しかし……少しすると、話を理解して笑みを浮かべた。
「なんでぃ、その歳で霊なんざ信じてんのか?」
「いや……単純にお前が気にするようだったら……というだけだ」
「はっ、ないない! もう24だってぇんだ」
24、何気にこの面々の中では一番の年下である。
そのことを不思議に感じながら、ルーチェは雪降る空を見上げる。
真っ黒な夜空から注ぐ真っ白な雪。
山住みとはいえ、雪が降るほど標高が高いわけではない場所で生きてきた彼女にとっては、少し不思議な光景だ。

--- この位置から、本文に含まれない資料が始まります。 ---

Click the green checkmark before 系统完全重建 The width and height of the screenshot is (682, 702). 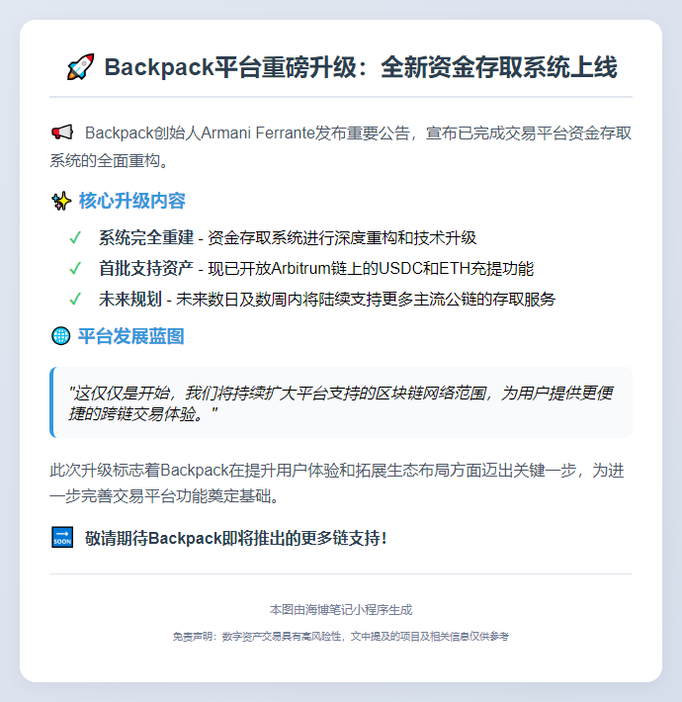75,237
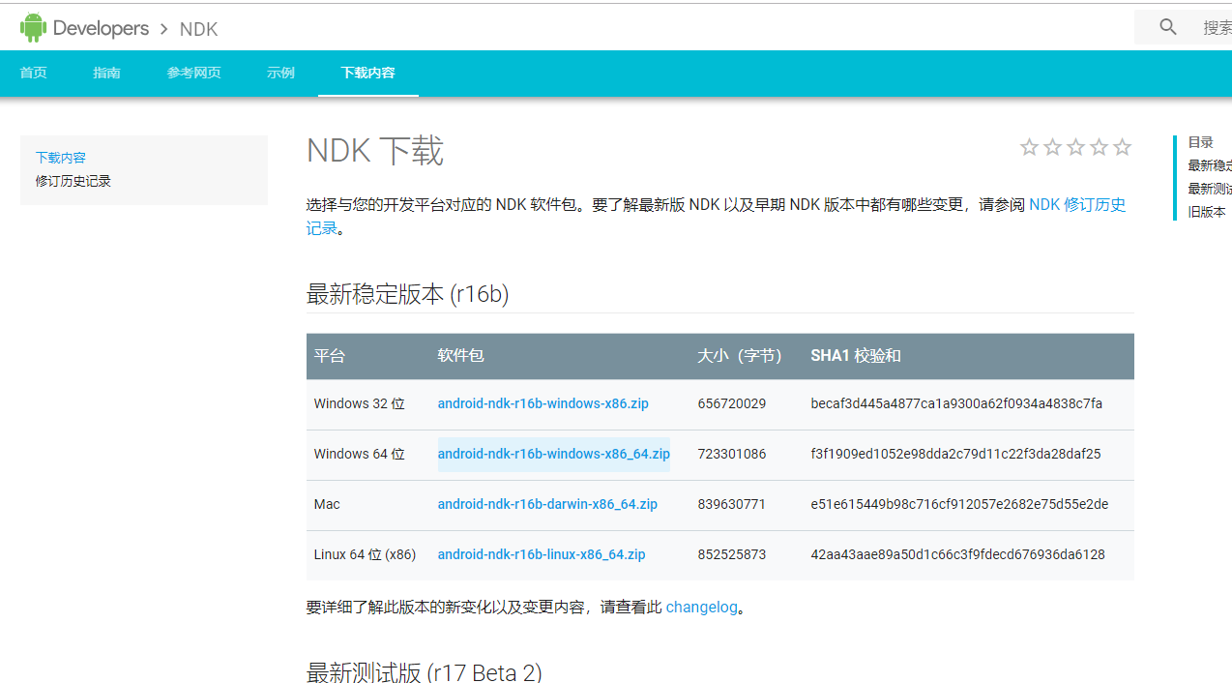The width and height of the screenshot is (1232, 683).
Task: Open the NDK 修订历史记录 link
Action: [x=1076, y=204]
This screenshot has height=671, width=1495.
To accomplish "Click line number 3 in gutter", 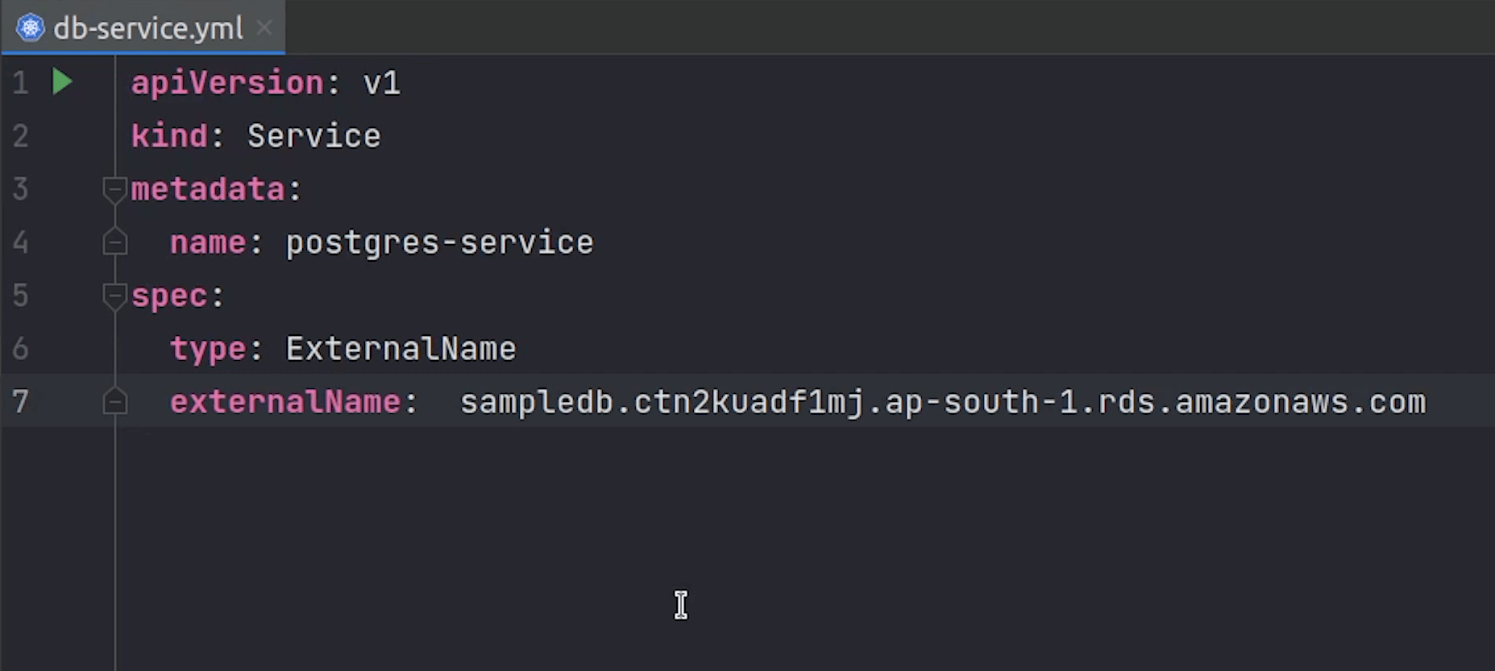I will point(21,189).
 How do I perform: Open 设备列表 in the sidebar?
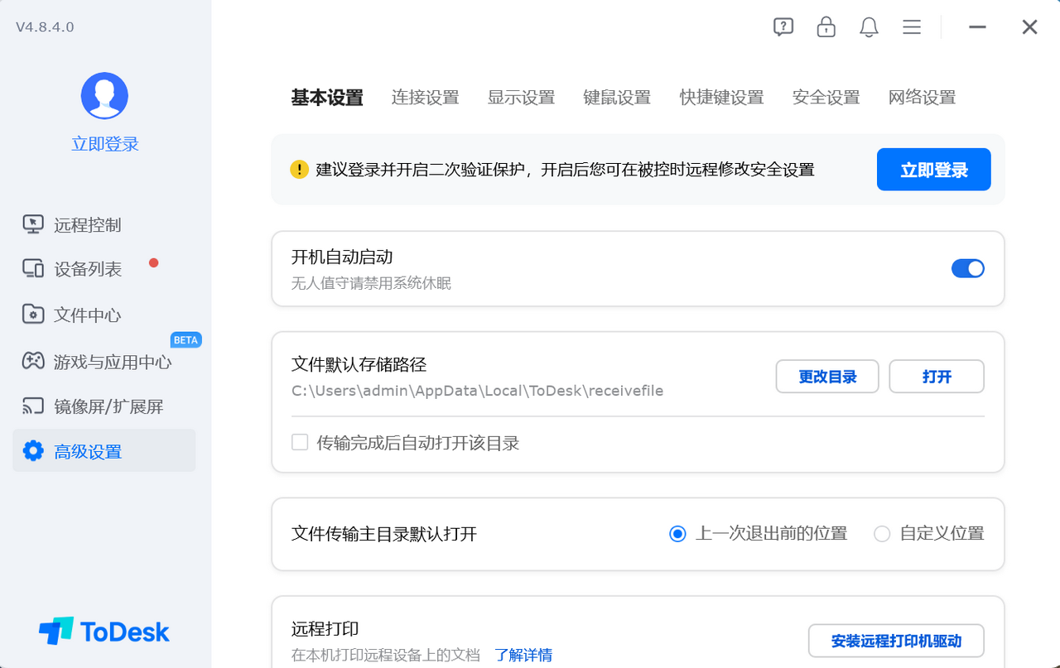(88, 270)
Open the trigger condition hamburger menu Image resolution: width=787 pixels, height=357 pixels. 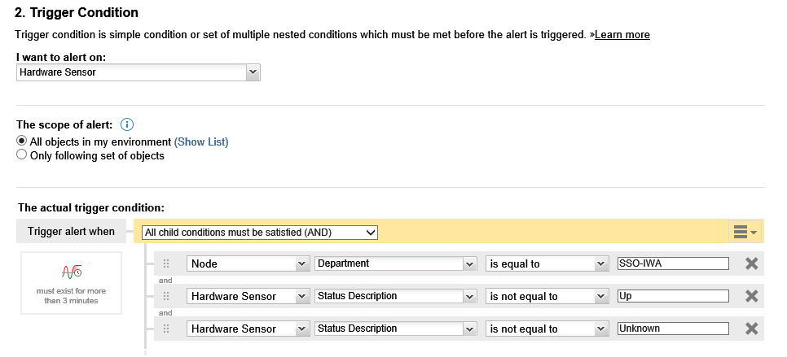pyautogui.click(x=745, y=233)
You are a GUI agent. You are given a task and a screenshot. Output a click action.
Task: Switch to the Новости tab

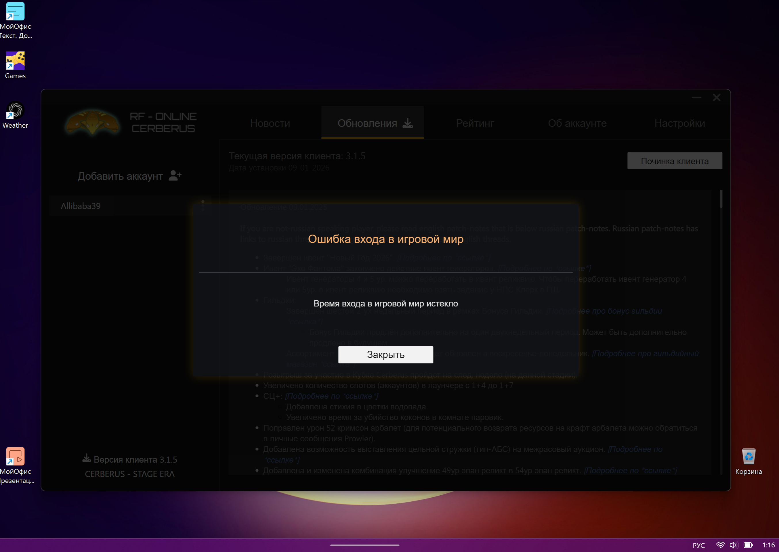(x=270, y=123)
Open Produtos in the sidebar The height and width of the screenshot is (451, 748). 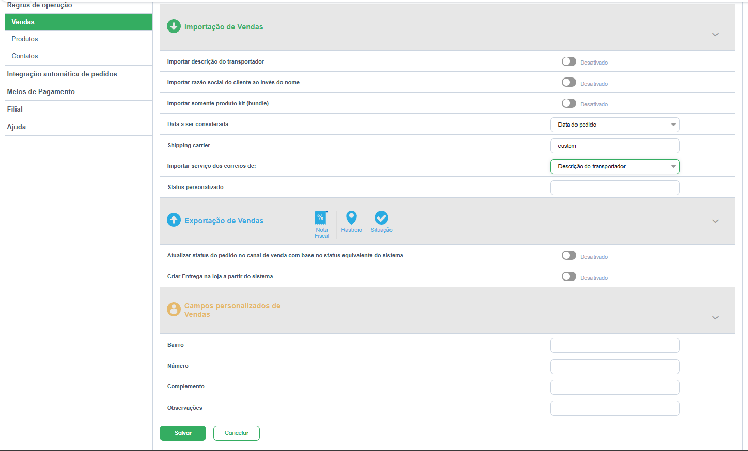click(25, 39)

「だいたい……ガキの頃ならまだしも、今は霊よりも生きてる人間の怨念のが……なあ?」
「……何よ」
視線を感じ、ルーチェは口をすぼめる。
明らかに不機嫌そうな表情だが、それが面白い。
「別に、霊なんざ所詮は現世に干渉出来ない存在だ、でも生きてる人間には刺されることも殺されることもある、ならそっちの方が怖いだろ、ってえだけよ」
ケラススの言うことには一理ある。
だが、それは飽くまで霊が現世には干渉できないという前提での話だ。
ではもし、霊が現世に干渉できるとしたら?
そう考えて目を細めるルーチェ。
その時だ……。
彼女の後ろで、ドサッと音がした。
「きゃ、きゃあああ!!!」
「む……」
思わずワルトに抱きつき、震え上がるルーチェ。
その頭を撫でながら、ワルトは首を左右に振った。
「安心しろ、ただの雪だ、木から落ちたらしい」
「な、なんだ……雪……雪かあ……」
脱力してもたれかかるルーチェ。
その様子にケラススもワルトも思わず笑顔になってしまう。
何を笑っているんですか、と言いたかったが……。
その力も出ないので、ルーチェはただただ脱力し続けるのだった。
「で……見たと、何か動く影を……?」
「は、はい……」
風呂上がり、宿の居間にて……。
震え上がるユウリィから説明を聞きつつ、ルーヴ達は眉をひそめる。
不審者が居たというのはいただけない。
それはもう、宿全体の安全問題だろう。
「覗きでも出たのかしら」
「かもな、とりあえず警備を増やすようにガットネーロのツテで……」
ルーヴがそこまで言ったところで、ラクエウスはポンと手を叩く。
そして部屋に入ったばかりの時に見たものを思い出した。
「そういえば! わたくし見ましたの……!」
「え? 風呂を覗き見た?」
「じゃないですわよ! 何が悲しくて覗きなんて惨めな真似しますの!? というか一緒に居たでしょうが!」
話をちゃんと聞いていないルーヴに、ラクエウスは憤慨する。
しかしいつまでも憤慨していては話が進まない。
なんとか心を落ち着けると、ゆっくり説明を始めた。
「実は……部屋についてすぐ、窓の外に変な影があって……でも窓を開いたら、そこには誰も居ませんでしたの!」
「何……?」
「その時は、幽霊の正体見たり枯れ尾花と言われて納得しましたけど……あれはきっと、ふし……」
不審者、そう言おうとするラクエウス。
だがその言葉は最後まで紡がれなかった。
ガットネーロが割り込んだのだ。
「たーたーりーじゃー……!」
「えっ!?」
「たたりッスよ……霊の噂は本当だったッス……!」
どこから取り出したのか蝋燭で顔を下から照らし、低い声を出すガットネーロ。
その様子に、一同息を呑む。
「な、なんだ霊の噂って……例の噂の間違いか?」
「いやいや、ゴーストの霊ッスよ……今思い出したッスけど、この場所は曰く付きの土地なんスよね」
曰く付き、実におどろおどろしい響きだ。
そう言われては、否が応でも身構えてしまう。
いったいどんな曰くがあるというのか、そう考えながら誰かが生唾を飲み込んだ。
「かつてこの場所は東の未開地から流れてきた猛獣に困っていたらしいッス」
「猛獣……」
「しかしある日、そのリーダーの番を捕らえた狩人は番を人質……いや虎質に取り、リーダーをここへおびき寄せ……そして殺した」
それはさぞ無念が残る死に様だったことだろう。
誰もが同情し、虎を哀れむ。
無論生存競争である以上仕方がないし、手段を選ばないのも至極当然のことなのだが。
それでも、悼まずにはいられない。
「その後、虎の怨念は地上に残ったッス……そりゃそうッスよね、愛を利用されて妻ともども殺されて、成仏なんてできるわけがない」
「……つまり、出る霊は……」
「ええ、霊は生物に干渉できない……でも物には干渉できる、だから八つ当たりのように物を揺らして人間を怖がらせると……」
そこまで語り、ガットネーロは蝋燭を消す。
そして、沈黙が流れた……。
その沈黙を断ち切ったのはルーヴのため息だ。
「……馬鹿馬鹿しい、良いから警備を増やすように言いに行くぞ、大方霊の噂に乗っかった不審者だろう」
「はーい、ノリ悪いッスね」
ルーヴに引きずられていくガットネーロ。
彼らを見送った後、ユウリィは縮こまって震えながら一礼し、無言で部屋へ向かう。
ウルスも一緒だ。
その後を追うように、クルテルも「アホらし」と言い残して行ってしまった。
居間にはラクエウス一人だけ残される。
その状況が少し怖かったので、ラクエウスは部屋へ戻ろうとするが……。
その時、彼女の後ろで物音がした。
何かが落ちた音だ。
「……? こ、これは……!」
どうやら落ちたのは、小型の書棚のようだ。
サーペンタインから取り寄せた一級品であるこの書棚は、そう易々とバランスを崩し勝手に落ちたりなどしないだろう。
落ちることがあるとすれば……それは誰かが落としたときだ。
「ま、まさか……そんな、はは……ありませんわ、ポルターガイストなんてない、ないはずですわ……」
呟きながら、書棚を戻すラクエウス。
しかし彼女は、滝のように噴き出る汗を止めることが出来なかった。